Fantasmapolis relate une errance dans une ville d’un passé proche. Affichages, enseignes lumineuses, divertissements, objets urbains du quotidien représentent les seuls éléments encore actifs dans un environnement entropique où la population s’est probablement confinée depuis longtemps.
Cette déambulation au cœur de Fantasmapolis met en évidence la difficulté de l’être humain à pouvoir maintenir et entretenir une emprise urbaine fonctionnelle. Comme si, alors que la population avait progressivement diminué, ne subsistait qu’une maintenance minimum de certains organes tels que pharmacie, épicerie, ou distributeur de billets ; un peu à l’image de ce que l’on constate aujourd’hui dans nos zones rurales ou lors d’une crise sanitaire.

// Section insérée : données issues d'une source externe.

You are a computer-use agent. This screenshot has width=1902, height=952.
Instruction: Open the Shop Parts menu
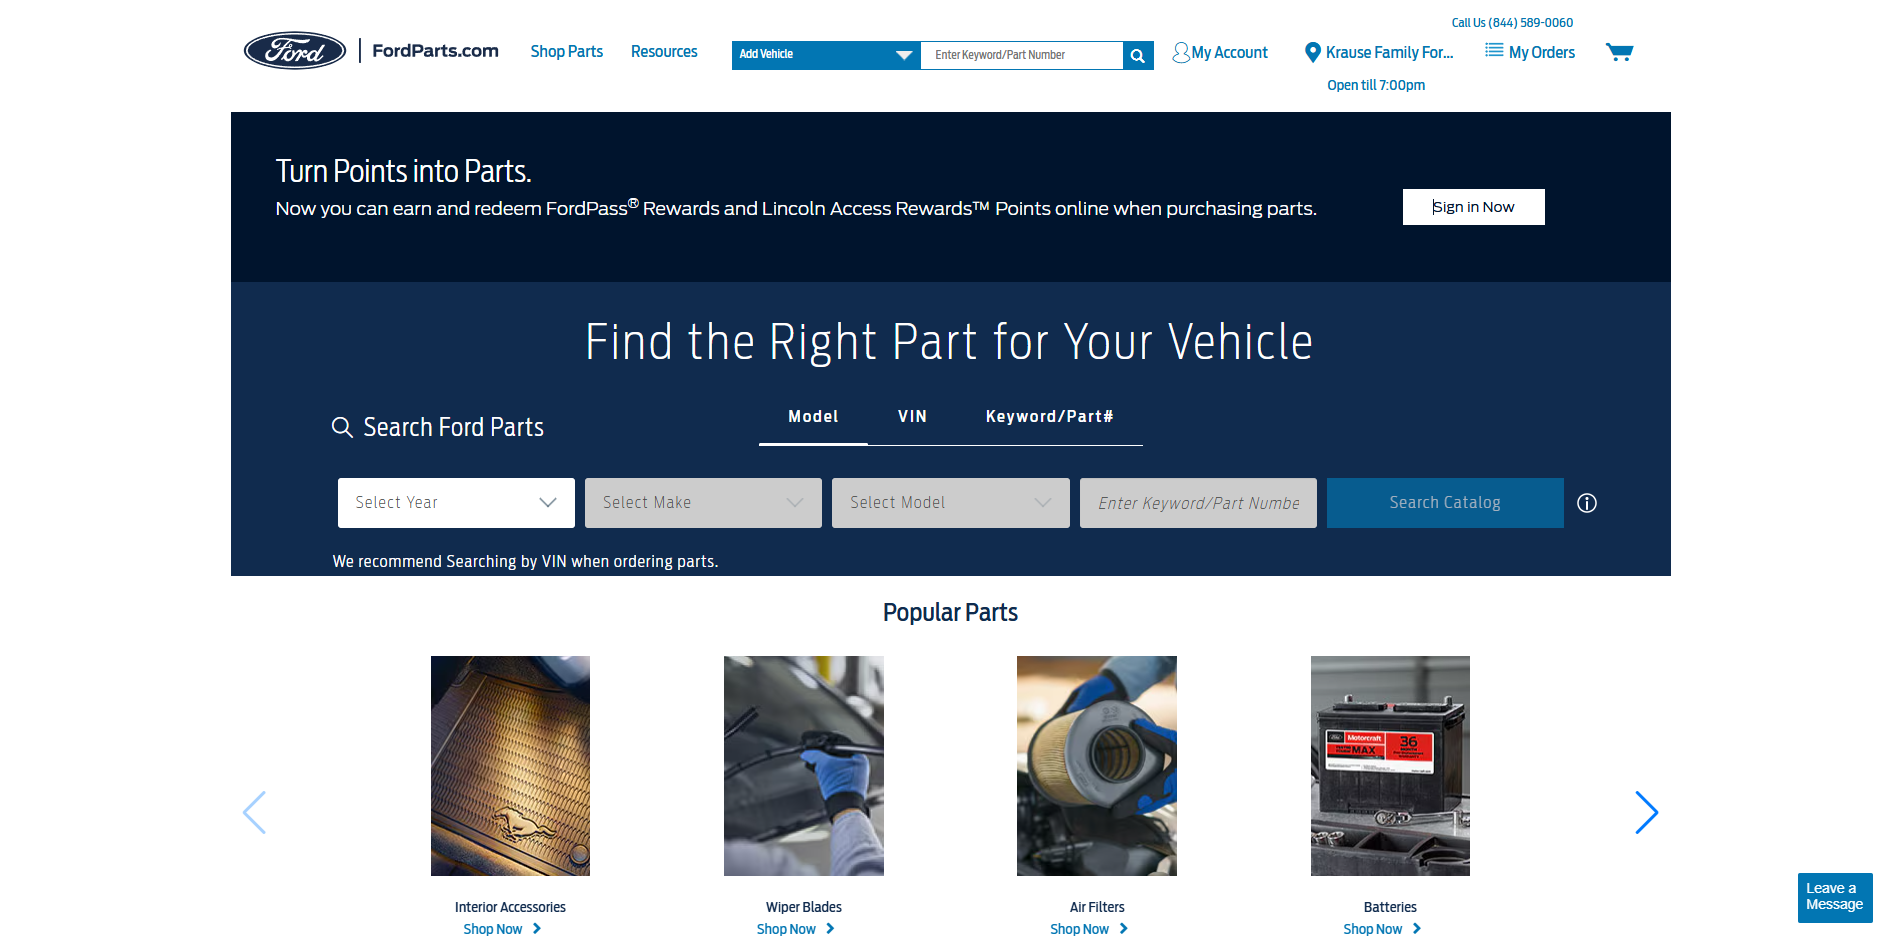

La lumière, l’électricité, les distributeurs : signes de présence, de vie, de connexions. L’espace a été indéniablement investit par l’homme. Mais les êtres humains ont ici disparus. C’est aussi un signe d’espoir pour la nature qui émerge. La végétation a surgie à nouveau dans cet environnement qui lui a été hostile une bonne centaine d’année.
La sur-urbanisation et le consumérisme sont une virgule dans l’immensité du temps que la Nature a devant elle.